> **DESCRIPTION OF THE TASK**
Check each line below for the word "Focus" and give the count alone.

Stored data:
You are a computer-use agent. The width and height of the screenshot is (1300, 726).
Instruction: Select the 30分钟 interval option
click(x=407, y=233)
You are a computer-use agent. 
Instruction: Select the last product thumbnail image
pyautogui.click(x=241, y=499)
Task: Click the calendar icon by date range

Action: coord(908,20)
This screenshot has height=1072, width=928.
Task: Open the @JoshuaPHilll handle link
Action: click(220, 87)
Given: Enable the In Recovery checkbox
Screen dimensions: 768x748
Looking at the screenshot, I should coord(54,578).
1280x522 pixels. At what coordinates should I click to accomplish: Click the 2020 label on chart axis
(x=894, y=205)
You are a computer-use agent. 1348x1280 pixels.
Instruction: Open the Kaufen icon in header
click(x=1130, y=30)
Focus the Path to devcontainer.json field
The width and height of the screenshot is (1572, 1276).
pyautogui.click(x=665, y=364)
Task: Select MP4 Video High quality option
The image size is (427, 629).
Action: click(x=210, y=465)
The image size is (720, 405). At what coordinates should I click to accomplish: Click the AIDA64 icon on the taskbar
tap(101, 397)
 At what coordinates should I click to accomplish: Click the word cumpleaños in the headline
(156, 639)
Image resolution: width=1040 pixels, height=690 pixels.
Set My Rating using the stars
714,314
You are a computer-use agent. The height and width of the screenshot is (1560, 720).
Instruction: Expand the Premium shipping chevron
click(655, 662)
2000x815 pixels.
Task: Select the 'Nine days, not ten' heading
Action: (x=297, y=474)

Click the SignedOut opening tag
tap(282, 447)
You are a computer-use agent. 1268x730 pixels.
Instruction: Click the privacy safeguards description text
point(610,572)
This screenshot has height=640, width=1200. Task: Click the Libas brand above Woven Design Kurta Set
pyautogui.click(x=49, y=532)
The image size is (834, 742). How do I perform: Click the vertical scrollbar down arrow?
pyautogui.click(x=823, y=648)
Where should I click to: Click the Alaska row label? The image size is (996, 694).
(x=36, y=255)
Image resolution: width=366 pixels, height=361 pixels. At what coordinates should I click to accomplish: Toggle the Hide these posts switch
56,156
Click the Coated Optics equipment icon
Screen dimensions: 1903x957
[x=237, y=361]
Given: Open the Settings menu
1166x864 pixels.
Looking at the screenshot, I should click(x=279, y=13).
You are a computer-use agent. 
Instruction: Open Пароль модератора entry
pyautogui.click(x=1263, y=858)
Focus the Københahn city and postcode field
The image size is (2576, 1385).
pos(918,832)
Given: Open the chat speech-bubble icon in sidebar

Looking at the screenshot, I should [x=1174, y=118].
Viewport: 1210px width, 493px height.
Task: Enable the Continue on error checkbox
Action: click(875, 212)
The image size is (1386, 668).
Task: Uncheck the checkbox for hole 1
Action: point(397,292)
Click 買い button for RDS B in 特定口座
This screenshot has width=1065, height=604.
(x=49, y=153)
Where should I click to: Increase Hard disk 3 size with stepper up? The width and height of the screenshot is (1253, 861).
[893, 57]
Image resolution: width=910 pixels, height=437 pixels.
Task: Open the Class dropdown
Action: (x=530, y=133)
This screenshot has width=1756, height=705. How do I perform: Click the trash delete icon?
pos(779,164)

> **YOUR RESPONSE**
2